-- START OF DATA SECTION --

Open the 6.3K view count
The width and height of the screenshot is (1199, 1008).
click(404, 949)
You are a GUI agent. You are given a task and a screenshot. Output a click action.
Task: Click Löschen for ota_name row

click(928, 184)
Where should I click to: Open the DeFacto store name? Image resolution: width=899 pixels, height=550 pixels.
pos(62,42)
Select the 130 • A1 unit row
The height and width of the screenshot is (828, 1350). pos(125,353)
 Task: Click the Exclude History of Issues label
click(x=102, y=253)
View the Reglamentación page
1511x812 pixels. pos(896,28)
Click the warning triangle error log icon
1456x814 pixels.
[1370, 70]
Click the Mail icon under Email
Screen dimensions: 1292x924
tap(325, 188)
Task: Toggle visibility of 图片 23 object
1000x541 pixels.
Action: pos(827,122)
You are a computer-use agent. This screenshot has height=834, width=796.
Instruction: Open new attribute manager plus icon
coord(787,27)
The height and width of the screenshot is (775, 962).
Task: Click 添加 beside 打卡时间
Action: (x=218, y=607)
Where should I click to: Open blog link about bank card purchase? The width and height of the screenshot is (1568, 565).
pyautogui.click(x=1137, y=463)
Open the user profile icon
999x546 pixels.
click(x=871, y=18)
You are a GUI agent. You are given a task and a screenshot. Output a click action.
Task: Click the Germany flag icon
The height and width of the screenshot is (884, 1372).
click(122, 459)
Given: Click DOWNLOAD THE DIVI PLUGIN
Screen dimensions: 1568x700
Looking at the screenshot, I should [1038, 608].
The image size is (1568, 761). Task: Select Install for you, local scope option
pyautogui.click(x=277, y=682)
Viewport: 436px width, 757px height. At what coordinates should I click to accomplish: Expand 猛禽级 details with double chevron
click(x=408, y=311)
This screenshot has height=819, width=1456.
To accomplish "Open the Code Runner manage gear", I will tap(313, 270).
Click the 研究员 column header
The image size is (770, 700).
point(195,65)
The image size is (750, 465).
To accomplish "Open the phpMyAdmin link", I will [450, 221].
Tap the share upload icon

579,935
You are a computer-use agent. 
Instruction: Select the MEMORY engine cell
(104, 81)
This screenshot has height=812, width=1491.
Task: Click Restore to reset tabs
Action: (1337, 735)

-- END OF DATA SECTION --

EXERCISE: Which lines in the data above contain the word "This", matching case? Pick out each of those lines and copy it in full.

RESPONSE:
You are a computer-use agent. This screenshot has height=834, width=796.
This screenshot has height=819, width=1456.
This screenshot has height=812, width=1491.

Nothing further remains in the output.